Search Tuning & Relevance

Fine-tune how results are ranked

Search Tuning

Search tuning lets you control how results are ranked when someone searches your Opensolr index. Think of it as a mixing board in a recording studio: each slider changes how much weight a particular signal carries in the final output. Adjusting these settings can dramatically improve the quality and relevance of your search results. For a deep dive into every tuning parameter, see the Search Tuning reference in the knowledge base.

How Search Tuning Works

Every document in your index has multiple fields: a title, a description, body text, the URL, and more. When a user searches, Opensolr scores each document by checking how well the query matches each field. The field weights you set determine how much each field contributes to the final relevance score.

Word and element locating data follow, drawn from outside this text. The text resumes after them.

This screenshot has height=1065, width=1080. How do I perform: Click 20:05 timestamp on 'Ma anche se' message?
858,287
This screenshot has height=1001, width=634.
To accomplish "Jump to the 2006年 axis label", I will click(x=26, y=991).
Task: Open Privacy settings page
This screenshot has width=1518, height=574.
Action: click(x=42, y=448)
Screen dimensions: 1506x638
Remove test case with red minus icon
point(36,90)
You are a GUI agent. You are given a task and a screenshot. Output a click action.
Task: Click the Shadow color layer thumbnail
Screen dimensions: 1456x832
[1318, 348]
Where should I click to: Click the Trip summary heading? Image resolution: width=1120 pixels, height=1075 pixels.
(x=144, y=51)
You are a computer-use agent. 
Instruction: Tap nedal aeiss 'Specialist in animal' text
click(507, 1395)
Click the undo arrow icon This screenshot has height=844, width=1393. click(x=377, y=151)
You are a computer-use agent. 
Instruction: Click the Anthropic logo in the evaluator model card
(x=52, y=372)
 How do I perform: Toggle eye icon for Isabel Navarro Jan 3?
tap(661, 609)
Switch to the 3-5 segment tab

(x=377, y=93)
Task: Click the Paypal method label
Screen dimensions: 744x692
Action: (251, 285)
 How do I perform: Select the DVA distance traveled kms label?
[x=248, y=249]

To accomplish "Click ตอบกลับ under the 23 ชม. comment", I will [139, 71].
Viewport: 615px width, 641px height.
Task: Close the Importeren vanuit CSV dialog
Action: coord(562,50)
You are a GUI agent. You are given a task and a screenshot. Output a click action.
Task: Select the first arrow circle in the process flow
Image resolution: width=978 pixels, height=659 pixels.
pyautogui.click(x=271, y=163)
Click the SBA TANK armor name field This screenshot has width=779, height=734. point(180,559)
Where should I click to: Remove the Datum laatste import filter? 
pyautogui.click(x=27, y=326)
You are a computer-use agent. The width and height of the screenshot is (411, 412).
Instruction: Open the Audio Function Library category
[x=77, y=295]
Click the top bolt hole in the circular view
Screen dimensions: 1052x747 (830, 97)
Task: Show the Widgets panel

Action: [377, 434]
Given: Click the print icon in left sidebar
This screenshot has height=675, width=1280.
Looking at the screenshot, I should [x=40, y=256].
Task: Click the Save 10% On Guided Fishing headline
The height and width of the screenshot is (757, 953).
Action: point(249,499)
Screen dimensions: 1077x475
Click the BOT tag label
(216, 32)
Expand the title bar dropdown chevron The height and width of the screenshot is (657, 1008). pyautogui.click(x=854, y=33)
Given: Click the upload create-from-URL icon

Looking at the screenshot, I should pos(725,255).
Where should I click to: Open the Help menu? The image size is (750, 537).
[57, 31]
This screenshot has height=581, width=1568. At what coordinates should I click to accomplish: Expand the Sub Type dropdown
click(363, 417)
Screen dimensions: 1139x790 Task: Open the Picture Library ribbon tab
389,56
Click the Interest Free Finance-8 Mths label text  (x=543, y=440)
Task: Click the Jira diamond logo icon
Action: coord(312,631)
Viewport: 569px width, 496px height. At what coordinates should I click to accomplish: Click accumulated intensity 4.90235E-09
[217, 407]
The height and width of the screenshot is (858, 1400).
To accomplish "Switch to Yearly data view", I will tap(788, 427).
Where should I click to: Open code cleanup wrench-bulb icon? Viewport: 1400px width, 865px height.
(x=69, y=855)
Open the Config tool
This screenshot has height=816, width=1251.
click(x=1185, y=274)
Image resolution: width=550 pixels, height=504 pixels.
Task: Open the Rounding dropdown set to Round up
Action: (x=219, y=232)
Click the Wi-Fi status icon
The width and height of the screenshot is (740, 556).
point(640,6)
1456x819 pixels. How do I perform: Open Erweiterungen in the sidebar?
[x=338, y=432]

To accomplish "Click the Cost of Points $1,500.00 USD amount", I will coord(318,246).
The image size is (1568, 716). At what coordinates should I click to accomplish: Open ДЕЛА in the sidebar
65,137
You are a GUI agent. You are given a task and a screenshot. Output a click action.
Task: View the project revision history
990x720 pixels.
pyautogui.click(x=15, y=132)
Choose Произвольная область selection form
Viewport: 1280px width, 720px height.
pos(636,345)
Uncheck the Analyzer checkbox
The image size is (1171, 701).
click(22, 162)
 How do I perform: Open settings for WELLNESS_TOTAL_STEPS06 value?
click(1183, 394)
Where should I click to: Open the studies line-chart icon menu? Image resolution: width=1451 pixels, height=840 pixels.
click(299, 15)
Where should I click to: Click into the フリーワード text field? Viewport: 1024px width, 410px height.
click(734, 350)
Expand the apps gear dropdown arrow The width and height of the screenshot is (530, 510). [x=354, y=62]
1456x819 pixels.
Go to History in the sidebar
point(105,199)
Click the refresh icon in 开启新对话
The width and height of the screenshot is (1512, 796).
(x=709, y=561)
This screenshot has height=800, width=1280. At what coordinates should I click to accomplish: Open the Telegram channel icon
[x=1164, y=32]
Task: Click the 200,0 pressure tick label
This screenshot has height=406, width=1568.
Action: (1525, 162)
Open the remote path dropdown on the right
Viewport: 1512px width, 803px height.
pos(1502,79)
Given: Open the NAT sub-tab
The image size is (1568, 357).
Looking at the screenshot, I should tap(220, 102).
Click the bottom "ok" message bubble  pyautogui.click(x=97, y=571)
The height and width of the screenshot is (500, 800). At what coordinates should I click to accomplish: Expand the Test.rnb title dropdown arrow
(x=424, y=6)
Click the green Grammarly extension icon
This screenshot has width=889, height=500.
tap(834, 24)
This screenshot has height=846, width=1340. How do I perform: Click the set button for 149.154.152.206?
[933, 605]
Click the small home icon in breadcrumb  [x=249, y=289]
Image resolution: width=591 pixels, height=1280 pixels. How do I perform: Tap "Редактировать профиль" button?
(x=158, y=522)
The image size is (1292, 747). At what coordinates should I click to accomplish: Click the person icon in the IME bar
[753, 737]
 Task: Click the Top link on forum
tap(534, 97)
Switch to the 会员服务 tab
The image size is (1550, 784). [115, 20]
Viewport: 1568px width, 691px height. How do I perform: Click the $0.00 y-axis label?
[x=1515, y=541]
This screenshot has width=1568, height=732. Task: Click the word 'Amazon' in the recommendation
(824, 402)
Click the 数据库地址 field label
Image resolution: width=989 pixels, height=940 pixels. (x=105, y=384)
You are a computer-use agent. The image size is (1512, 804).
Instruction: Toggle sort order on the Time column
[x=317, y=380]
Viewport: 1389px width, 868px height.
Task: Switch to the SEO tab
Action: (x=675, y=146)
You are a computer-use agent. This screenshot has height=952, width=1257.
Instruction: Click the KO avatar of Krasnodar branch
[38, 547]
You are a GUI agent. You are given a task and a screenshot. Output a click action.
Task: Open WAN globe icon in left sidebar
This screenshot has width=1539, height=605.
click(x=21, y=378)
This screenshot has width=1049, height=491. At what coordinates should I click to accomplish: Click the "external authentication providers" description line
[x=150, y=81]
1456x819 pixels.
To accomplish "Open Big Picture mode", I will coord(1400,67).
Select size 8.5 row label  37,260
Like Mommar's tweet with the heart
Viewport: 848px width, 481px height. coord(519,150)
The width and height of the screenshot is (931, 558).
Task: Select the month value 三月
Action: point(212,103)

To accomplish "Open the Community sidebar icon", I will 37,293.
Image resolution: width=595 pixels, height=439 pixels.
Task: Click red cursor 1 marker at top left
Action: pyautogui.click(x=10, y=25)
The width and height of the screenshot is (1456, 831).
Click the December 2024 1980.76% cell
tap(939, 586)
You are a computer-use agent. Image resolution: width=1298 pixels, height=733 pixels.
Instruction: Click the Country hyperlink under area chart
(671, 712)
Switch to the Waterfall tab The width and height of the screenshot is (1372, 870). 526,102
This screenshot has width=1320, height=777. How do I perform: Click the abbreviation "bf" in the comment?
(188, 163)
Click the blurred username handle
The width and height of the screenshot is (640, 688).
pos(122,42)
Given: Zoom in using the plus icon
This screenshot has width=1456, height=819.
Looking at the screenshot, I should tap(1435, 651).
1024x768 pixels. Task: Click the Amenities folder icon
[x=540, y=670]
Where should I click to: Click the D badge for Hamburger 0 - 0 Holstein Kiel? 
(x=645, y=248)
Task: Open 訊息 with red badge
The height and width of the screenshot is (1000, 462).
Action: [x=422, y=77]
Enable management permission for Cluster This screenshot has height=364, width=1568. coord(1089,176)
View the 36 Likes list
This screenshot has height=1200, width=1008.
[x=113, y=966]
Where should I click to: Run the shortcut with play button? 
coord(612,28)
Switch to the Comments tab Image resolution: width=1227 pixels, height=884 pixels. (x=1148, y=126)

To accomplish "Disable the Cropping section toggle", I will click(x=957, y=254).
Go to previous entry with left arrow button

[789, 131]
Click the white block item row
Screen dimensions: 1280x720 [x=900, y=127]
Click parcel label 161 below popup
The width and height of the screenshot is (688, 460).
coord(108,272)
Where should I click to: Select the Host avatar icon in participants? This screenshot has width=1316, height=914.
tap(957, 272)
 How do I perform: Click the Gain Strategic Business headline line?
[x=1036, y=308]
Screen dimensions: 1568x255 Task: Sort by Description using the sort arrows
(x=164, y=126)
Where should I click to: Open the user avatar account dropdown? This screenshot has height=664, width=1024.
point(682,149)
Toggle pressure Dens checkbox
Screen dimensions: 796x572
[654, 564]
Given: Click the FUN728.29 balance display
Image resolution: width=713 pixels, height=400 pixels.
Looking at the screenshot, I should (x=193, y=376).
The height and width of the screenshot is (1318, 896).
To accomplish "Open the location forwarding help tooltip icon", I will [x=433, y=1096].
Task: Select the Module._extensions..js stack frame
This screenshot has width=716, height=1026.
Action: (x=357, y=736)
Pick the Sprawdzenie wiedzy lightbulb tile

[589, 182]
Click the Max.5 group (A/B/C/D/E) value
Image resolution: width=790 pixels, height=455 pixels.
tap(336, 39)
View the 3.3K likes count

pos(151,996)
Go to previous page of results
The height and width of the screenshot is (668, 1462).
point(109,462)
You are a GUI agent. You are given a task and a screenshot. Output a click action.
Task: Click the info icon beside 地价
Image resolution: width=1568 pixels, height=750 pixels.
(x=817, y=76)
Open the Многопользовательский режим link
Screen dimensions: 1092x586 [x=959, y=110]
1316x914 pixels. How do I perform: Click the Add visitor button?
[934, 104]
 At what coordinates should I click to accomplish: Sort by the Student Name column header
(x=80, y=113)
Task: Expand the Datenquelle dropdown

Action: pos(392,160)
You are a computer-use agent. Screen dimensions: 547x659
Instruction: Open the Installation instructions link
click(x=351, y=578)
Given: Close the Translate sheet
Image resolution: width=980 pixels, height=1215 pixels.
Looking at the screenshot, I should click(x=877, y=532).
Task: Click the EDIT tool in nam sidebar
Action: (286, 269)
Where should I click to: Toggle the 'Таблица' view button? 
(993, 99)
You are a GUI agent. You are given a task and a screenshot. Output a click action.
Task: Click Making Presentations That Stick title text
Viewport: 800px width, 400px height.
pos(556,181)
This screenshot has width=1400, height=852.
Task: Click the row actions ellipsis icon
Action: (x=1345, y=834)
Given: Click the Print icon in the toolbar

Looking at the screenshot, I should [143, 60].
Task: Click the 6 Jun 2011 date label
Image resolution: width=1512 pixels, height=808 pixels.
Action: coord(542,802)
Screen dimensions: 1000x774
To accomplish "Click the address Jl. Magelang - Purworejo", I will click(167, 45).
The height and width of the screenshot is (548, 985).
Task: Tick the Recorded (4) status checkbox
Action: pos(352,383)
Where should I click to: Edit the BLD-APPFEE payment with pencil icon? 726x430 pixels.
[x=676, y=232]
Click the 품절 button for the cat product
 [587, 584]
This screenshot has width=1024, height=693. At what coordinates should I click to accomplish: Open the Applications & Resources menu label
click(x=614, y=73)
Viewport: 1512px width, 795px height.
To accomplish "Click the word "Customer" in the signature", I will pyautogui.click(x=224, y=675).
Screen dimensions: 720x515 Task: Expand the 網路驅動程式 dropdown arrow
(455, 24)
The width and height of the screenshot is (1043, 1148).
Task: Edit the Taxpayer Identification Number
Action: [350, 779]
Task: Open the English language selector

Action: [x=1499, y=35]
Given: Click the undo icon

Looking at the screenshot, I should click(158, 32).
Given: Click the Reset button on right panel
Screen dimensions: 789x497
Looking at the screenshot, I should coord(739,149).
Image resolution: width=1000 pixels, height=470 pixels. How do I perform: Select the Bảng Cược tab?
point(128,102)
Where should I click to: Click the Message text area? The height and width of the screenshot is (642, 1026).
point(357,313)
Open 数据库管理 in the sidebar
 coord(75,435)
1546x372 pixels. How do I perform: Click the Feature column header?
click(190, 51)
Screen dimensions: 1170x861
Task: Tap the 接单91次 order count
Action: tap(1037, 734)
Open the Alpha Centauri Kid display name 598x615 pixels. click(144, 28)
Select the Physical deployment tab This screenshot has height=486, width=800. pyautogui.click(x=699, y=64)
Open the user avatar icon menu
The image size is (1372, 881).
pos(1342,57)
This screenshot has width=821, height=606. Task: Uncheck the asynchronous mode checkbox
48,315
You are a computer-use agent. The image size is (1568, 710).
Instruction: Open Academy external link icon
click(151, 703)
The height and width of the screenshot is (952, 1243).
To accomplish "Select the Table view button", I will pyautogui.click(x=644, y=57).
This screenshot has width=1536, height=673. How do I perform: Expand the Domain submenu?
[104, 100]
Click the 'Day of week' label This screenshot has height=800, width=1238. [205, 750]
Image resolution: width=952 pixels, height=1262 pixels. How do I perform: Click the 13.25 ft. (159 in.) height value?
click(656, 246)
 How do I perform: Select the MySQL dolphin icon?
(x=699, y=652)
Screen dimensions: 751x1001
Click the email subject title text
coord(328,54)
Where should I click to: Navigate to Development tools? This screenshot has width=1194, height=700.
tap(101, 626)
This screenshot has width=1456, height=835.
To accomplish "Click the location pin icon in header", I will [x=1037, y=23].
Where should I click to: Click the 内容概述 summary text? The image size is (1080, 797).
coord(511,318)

The Relevance Mixer Each slider controls how much a field influences your search ranking Title 0.10 Description 0.05 URI 0.01 Text 0.01 LD Text 0.01 RANK Ranked Results #1 Best matching document #2 Second best match #3 Third best match

Field Weights

Field weights tell Opensolr which parts of your documents matter most. A higher weight means matches in that field count more toward the relevance score. For example, if a user's search query appears in the title of a page, that is usually a stronger signal of relevance than if it only appears somewhere in the body text.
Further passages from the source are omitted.